Ten months without communication with his family. Three hundred days in solitary confinement. A cell that is fully lit around the clock.
These are some of the conditions faced by Johan Floderus, a European Union official from Sweden who was arrested in Iran in April last year and has been held hostage since, his family revealed on Sunday.
Last week The New York Times was the first to report on his incarceration in Tehran’s notorious Evin prison, after EU and Swedish authorities kept him hidden for more than 500 days.
Now the family has gone public, sharing details of Mr. Floderus’ incarceration to raise awareness and support.
On Sunday, Mr. Floderus, who rose through the EU civil service to become a member of the diplomatic corps, aged 33 was in Iranian custody, in what appeared to be another hostage-taking case to force the release of detainees. of Iran or other concessions from the West.
Mr. Floderus’ family said Sunday in a statement that it had begun a public campaign to bring him home, following in the footsteps of families of other foreigners or dual Iranian citizens detained by the government. in recent years.
The family said Mr. Floderus’ rights had been blatantly violated. He is allowed only three and a half hours of fresh air a week, they say, is too limited to receive letters from relatives or send letters and has been given a small visit by Swedish diplomats in Tehran since he was arrested.
“He was allowed to make, on average, one short phone call every month starting in February,” the statement said, adding that Mr.
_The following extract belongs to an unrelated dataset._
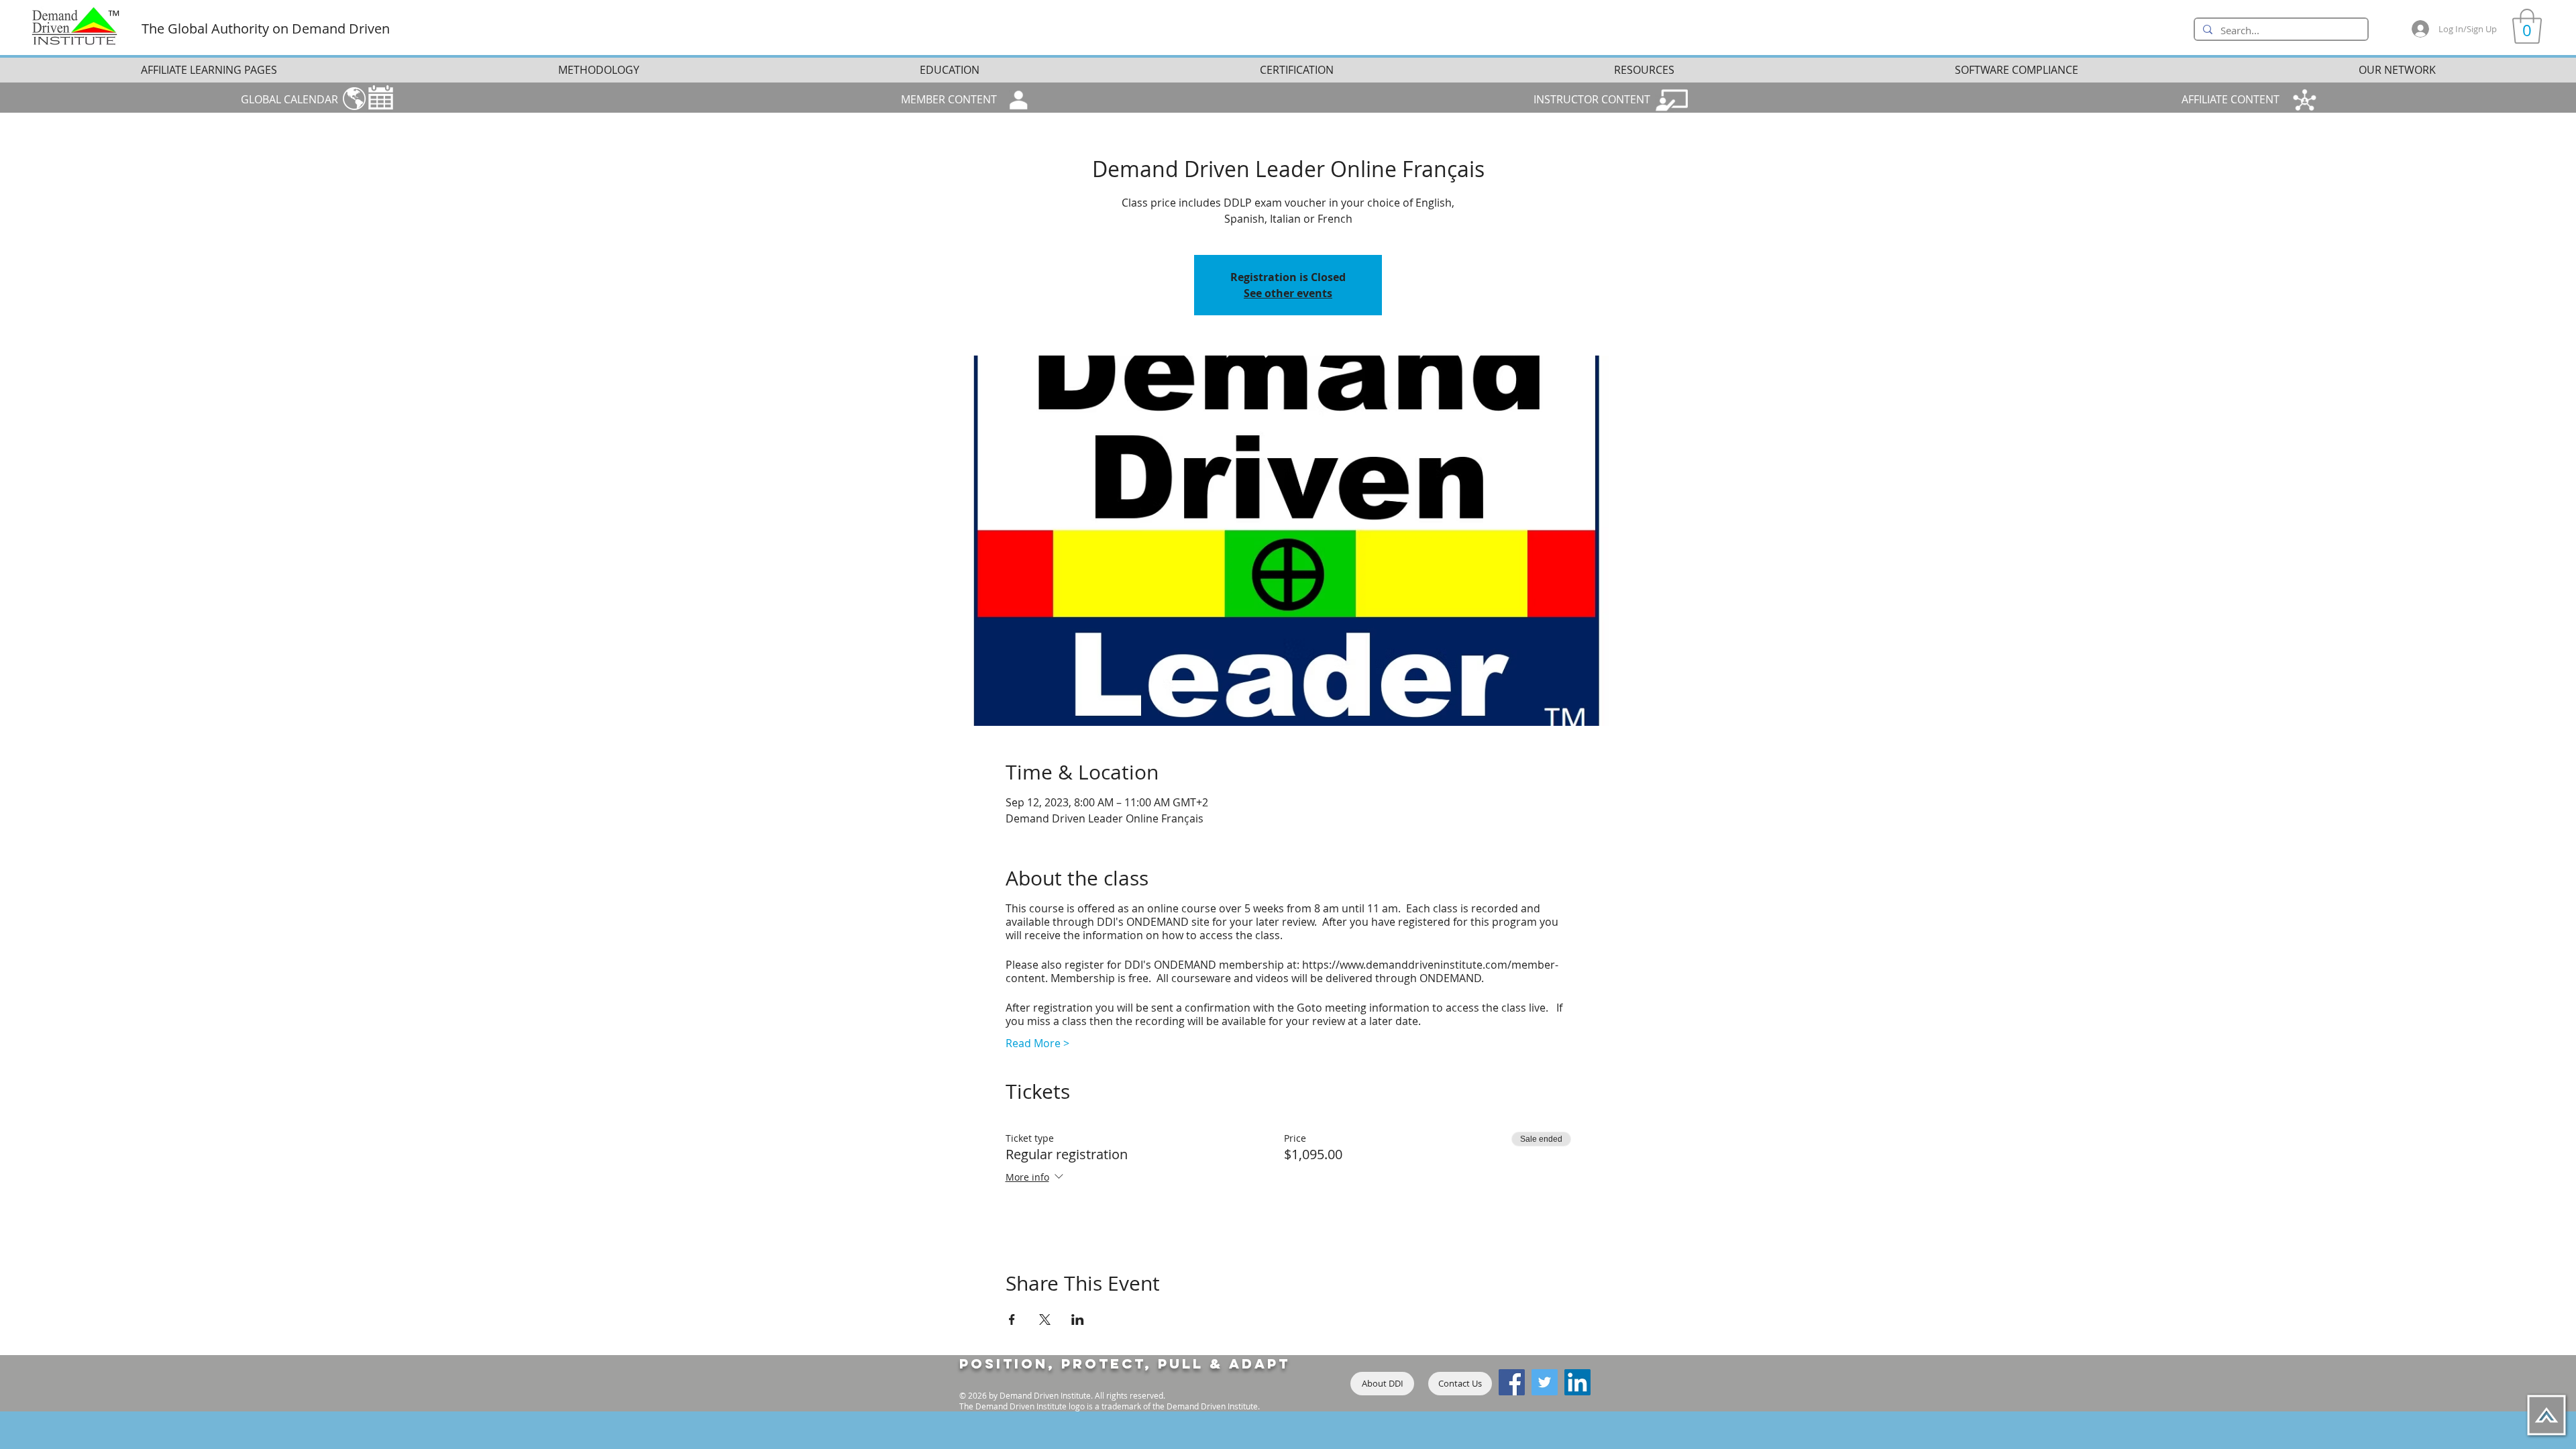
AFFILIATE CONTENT (2230, 99)
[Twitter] (1545, 1382)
Floderus “had to go on hunger strike to be allowed to make some these calls, which are in English and can be monitored.”
Mr. Floderus’s case is unique because of his professional background, which makes him a high-value prisoner in what experts describe as a vigorous “hostage diplomacy” waged by Iran.
Before joining the European Union’s diplomatic corps, Mr. Floderus traveled to Iran on official bloc business for humanitarian projects, his family said Sunday. He was visiting tourists in April last year when he was arrested at Tehran airport on his way out of the country.
In the only video call Mr. Floderus has been allowed so far, last month, he made a “desperate plea” to his family to step up their efforts for his release, the statement said, adding that Mr. Floderus is not guilty of any wrongdoing. .
The Iranian authorities, in a statement in July 2022, announced that they had arrested a Swedish citizen for espionage and claimed that his previous trip to the country showed that he was there in bad business.
The continued imprisonment of Mr. Floderus in Iran puts the European Union and Sweden in a difficult place, compounded by the fact that they have been hiding it for so long, it seems that no real progress has been made towards his release.
Sweden convicted and imprisoned a high-profile former Iranian judicial official for ordering the deaths of thousands of people in the 1980s, and Swedish-Iranian relations are at a nadir.
Besides Mr. Floderus, Iran has said it plans to kill an Iranian-Swedish scientist, Ahmadreza Djalali, who has been held since 2016 on murky charges of espionage and helping Israel kill nuclear scientists, an accusation he denied in May last year. That month, it killed another Swedish-Iranian, the dissident Habib Chaab, who had lived in Sweden for more than a decade and was abducted during a visit to Turkey in 2020 and smuggled into Iran.
The European Union is trying to revive a nuclear agreement with Iran, and several high-level officials have visited Tehran, throughout Mr. Floderus’s imprisonment. The dynamics and context of these diplomatic exchanges and the ongoing engagement with the Iranian government are now under scrutiny given that an EU employee is imprisoned in Iran.
“I want to emphasize that I personally, all my team at all levels – the European institutions in close coordination with the Swedish authorities, who have the primary responsibility for protecting the consulate – and together with his family, push to the Iranian authorities to release him,” Josep Borrell Fontelles, the EU’s top diplomat, said last week after The New York Times revealed Mr. Floderus’ arrest.
“Every time we have diplomatic meetings, at all levels, we put the issue on the table. Without stopping,” he added.